EXERCISE DATA:
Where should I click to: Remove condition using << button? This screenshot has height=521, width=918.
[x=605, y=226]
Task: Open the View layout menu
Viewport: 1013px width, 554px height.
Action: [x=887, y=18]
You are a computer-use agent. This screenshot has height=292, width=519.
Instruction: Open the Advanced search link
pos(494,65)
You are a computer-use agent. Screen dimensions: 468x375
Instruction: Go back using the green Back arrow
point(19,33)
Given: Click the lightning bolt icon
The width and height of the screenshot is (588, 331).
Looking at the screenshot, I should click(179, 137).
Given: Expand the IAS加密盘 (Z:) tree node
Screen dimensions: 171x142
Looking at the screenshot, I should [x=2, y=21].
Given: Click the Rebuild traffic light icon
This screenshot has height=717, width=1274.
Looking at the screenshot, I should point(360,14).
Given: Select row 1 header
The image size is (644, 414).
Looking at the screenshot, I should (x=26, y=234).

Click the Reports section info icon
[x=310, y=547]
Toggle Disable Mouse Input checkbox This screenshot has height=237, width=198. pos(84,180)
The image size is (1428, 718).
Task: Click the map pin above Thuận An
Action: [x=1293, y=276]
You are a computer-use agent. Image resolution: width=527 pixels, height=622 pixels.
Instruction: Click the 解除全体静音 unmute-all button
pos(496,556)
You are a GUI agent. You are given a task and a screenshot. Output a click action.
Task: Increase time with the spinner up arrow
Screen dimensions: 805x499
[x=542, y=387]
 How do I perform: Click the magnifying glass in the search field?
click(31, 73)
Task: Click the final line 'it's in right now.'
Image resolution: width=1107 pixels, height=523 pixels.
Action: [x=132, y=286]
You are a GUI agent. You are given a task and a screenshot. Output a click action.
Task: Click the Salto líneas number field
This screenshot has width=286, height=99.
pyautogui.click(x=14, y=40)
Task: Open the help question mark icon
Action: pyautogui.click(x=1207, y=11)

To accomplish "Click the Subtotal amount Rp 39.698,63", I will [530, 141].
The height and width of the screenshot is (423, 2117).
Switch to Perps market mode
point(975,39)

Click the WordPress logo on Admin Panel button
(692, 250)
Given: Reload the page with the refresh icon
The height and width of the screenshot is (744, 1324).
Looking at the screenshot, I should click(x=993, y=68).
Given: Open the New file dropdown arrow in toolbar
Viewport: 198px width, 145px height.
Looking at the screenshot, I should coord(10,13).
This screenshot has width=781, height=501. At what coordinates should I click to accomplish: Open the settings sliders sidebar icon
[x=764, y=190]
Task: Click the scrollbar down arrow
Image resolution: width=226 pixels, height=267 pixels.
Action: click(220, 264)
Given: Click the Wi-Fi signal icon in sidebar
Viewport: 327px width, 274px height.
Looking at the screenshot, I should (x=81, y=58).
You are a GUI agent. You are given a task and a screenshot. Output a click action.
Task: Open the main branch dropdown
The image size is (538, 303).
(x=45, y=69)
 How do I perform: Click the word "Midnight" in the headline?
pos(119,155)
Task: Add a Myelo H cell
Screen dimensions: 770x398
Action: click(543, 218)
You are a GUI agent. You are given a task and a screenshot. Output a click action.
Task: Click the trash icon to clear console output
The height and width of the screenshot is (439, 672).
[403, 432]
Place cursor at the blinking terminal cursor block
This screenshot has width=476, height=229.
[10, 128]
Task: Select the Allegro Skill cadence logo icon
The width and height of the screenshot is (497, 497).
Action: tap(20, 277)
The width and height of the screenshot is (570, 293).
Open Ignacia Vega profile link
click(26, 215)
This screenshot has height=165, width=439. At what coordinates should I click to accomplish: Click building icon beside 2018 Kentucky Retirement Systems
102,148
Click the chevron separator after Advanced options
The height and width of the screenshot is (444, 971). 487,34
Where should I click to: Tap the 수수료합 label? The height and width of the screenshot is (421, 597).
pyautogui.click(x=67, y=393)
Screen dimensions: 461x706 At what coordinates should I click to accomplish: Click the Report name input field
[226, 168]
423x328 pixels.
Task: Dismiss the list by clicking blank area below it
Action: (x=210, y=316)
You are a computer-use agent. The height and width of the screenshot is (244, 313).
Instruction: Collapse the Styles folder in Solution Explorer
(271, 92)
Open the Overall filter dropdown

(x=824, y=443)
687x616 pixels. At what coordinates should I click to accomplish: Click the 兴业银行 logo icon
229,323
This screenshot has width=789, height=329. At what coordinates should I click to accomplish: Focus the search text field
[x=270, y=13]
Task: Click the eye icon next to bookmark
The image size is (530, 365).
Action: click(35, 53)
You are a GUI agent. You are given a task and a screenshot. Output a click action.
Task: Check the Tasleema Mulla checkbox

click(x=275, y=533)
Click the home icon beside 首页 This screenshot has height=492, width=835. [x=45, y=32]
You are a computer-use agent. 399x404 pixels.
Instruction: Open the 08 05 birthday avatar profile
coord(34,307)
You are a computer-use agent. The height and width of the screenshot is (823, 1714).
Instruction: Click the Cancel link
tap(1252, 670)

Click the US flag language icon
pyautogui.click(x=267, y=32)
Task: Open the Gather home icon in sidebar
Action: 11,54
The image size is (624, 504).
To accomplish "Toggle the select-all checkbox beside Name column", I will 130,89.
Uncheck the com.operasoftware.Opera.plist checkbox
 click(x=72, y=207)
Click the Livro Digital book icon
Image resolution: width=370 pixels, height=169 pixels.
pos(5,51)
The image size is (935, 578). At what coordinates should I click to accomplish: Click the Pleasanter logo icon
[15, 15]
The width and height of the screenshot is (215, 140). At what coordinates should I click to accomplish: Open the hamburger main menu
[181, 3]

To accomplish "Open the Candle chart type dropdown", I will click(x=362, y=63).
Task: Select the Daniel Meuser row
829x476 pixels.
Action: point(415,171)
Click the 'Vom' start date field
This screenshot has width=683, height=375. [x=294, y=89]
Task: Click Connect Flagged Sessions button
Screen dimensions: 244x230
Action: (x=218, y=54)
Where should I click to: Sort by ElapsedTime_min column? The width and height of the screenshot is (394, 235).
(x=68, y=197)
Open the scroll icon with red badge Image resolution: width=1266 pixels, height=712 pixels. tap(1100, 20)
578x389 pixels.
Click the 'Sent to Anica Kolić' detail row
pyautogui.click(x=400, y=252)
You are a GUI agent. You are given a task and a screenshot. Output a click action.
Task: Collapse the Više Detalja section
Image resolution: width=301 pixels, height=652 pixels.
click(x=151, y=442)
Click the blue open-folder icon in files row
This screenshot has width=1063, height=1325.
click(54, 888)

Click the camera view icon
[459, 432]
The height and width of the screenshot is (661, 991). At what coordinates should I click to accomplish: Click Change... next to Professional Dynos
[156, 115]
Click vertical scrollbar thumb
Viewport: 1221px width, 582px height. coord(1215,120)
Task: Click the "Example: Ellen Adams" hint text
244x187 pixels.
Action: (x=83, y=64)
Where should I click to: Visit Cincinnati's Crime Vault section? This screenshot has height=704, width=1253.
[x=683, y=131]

TRY IT:
Return the whole listing above verbatim.

RESULT:
Where should I click to: Remove condition using << button? This screenshot has height=521, width=918.
[x=605, y=226]
Task: Open the View layout menu
Viewport: 1013px width, 554px height.
Action: [x=887, y=18]
You are a computer-use agent. This screenshot has height=292, width=519.
Instruction: Open the Advanced search link
pos(494,65)
You are a computer-use agent. Screen dimensions: 468x375
Instruction: Go back using the green Back arrow
point(19,33)
Given: Click the lightning bolt icon
The width and height of the screenshot is (588, 331).
Looking at the screenshot, I should click(179, 137).
Given: Expand the IAS加密盘 (Z:) tree node
Screen dimensions: 171x142
Looking at the screenshot, I should [x=2, y=21].
Given: Click the Rebuild traffic light icon
This screenshot has height=717, width=1274.
Looking at the screenshot, I should point(360,14).
Given: Select row 1 header
The image size is (644, 414).
Looking at the screenshot, I should (x=26, y=234).

Click the Reports section info icon
[x=310, y=547]
Toggle Disable Mouse Input checkbox This screenshot has height=237, width=198. pos(84,180)
The image size is (1428, 718).
Task: Click the map pin above Thuận An
Action: [x=1293, y=276]
You are a computer-use agent. Image resolution: width=527 pixels, height=622 pixels.
Instruction: Click the 解除全体静音 unmute-all button
pos(496,556)
You are a GUI agent. You are given a task and a screenshot. Output a click action.
Task: Increase time with the spinner up arrow
Screen dimensions: 805x499
[x=542, y=387]
 How do I perform: Click the magnifying glass in the search field?
click(31, 73)
Task: Click the final line 'it's in right now.'
Image resolution: width=1107 pixels, height=523 pixels.
Action: [x=132, y=286]
You are a GUI agent. You are given a task and a screenshot. Output a click action.
Task: Click the Salto líneas number field
This screenshot has width=286, height=99.
pyautogui.click(x=14, y=40)
Task: Open the help question mark icon
Action: pyautogui.click(x=1207, y=11)

To accomplish "Click the Subtotal amount Rp 39.698,63", I will [530, 141].
The height and width of the screenshot is (423, 2117).
Switch to Perps market mode
point(975,39)

Click the WordPress logo on Admin Panel button
(692, 250)
Given: Reload the page with the refresh icon
The height and width of the screenshot is (744, 1324).
Looking at the screenshot, I should click(x=993, y=68).
Given: Open the New file dropdown arrow in toolbar
Viewport: 198px width, 145px height.
Looking at the screenshot, I should coord(10,13).
This screenshot has width=781, height=501. At what coordinates should I click to accomplish: Open the settings sliders sidebar icon
[x=764, y=190]
Task: Click the scrollbar down arrow
Image resolution: width=226 pixels, height=267 pixels.
Action: click(220, 264)
Given: Click the Wi-Fi signal icon in sidebar
Viewport: 327px width, 274px height.
Looking at the screenshot, I should (x=81, y=58).
You are a GUI agent. You are given a task and a screenshot. Output a click action.
Task: Open the main branch dropdown
The image size is (538, 303).
(x=45, y=69)
 How do I perform: Click the word "Midnight" in the headline?
pos(119,155)
Task: Add a Myelo H cell
Screen dimensions: 770x398
Action: click(543, 218)
You are a GUI agent. You are given a task and a screenshot. Output a click action.
Task: Click the trash icon to clear console output
The height and width of the screenshot is (439, 672).
[403, 432]
Place cursor at the blinking terminal cursor block
This screenshot has width=476, height=229.
[10, 128]
Task: Select the Allegro Skill cadence logo icon
The width and height of the screenshot is (497, 497).
Action: tap(20, 277)
The width and height of the screenshot is (570, 293).
Open Ignacia Vega profile link
click(26, 215)
This screenshot has height=165, width=439. At what coordinates should I click to accomplish: Click building icon beside 2018 Kentucky Retirement Systems
102,148
Click the chevron separator after Advanced options
The height and width of the screenshot is (444, 971). 487,34
Where should I click to: Tap the 수수료합 label? The height and width of the screenshot is (421, 597).
pyautogui.click(x=67, y=393)
Screen dimensions: 461x706 At what coordinates should I click to accomplish: Click the Report name input field
[226, 168]
423x328 pixels.
Task: Dismiss the list by clicking blank area below it
Action: (x=210, y=316)
You are a computer-use agent. The height and width of the screenshot is (244, 313).
Instruction: Collapse the Styles folder in Solution Explorer
(271, 92)
Open the Overall filter dropdown

(x=824, y=443)
687x616 pixels. At what coordinates should I click to accomplish: Click the 兴业银行 logo icon
229,323
This screenshot has width=789, height=329. At what coordinates should I click to accomplish: Focus the search text field
[x=270, y=13]
Task: Click the eye icon next to bookmark
The image size is (530, 365).
Action: click(35, 53)
You are a GUI agent. You are given a task and a screenshot. Output a click action.
Task: Check the Tasleema Mulla checkbox

click(x=275, y=533)
Click the home icon beside 首页 This screenshot has height=492, width=835. [x=45, y=32]
You are a computer-use agent. 399x404 pixels.
Instruction: Open the 08 05 birthday avatar profile
coord(34,307)
You are a computer-use agent. The height and width of the screenshot is (823, 1714).
Instruction: Click the Cancel link
tap(1252, 670)

Click the US flag language icon
pyautogui.click(x=267, y=32)
Task: Open the Gather home icon in sidebar
Action: 11,54
The image size is (624, 504).
To accomplish "Toggle the select-all checkbox beside Name column", I will 130,89.
Uncheck the com.operasoftware.Opera.plist checkbox
 click(x=72, y=207)
Click the Livro Digital book icon
Image resolution: width=370 pixels, height=169 pixels.
pos(5,51)
The image size is (935, 578). At what coordinates should I click to accomplish: Click the Pleasanter logo icon
[15, 15]
The width and height of the screenshot is (215, 140). At what coordinates should I click to accomplish: Open the hamburger main menu
[181, 3]

To accomplish "Open the Candle chart type dropdown", I will click(x=362, y=63).
Task: Select the Daniel Meuser row
829x476 pixels.
Action: point(415,171)
Click the 'Vom' start date field
This screenshot has width=683, height=375. [x=294, y=89]
Task: Click Connect Flagged Sessions button
Screen dimensions: 244x230
Action: (x=218, y=54)
Where should I click to: Sort by ElapsedTime_min column? The width and height of the screenshot is (394, 235).
(x=68, y=197)
Open the scroll icon with red badge Image resolution: width=1266 pixels, height=712 pixels. tap(1100, 20)
578x389 pixels.
Click the 'Sent to Anica Kolić' detail row
pyautogui.click(x=400, y=252)
You are a GUI agent. You are given a task and a screenshot. Output a click action.
Task: Collapse the Više Detalja section
Image resolution: width=301 pixels, height=652 pixels.
click(x=151, y=442)
Click the blue open-folder icon in files row
This screenshot has width=1063, height=1325.
click(54, 888)

Click the camera view icon
[459, 432]
The height and width of the screenshot is (661, 991). At what coordinates should I click to accomplish: Click Change... next to Professional Dynos
[156, 115]
Click vertical scrollbar thumb
Viewport: 1221px width, 582px height. coord(1215,120)
Task: Click the "Example: Ellen Adams" hint text
244x187 pixels.
Action: (x=83, y=64)
Where should I click to: Visit Cincinnati's Crime Vault section? This screenshot has height=704, width=1253.
[x=683, y=131]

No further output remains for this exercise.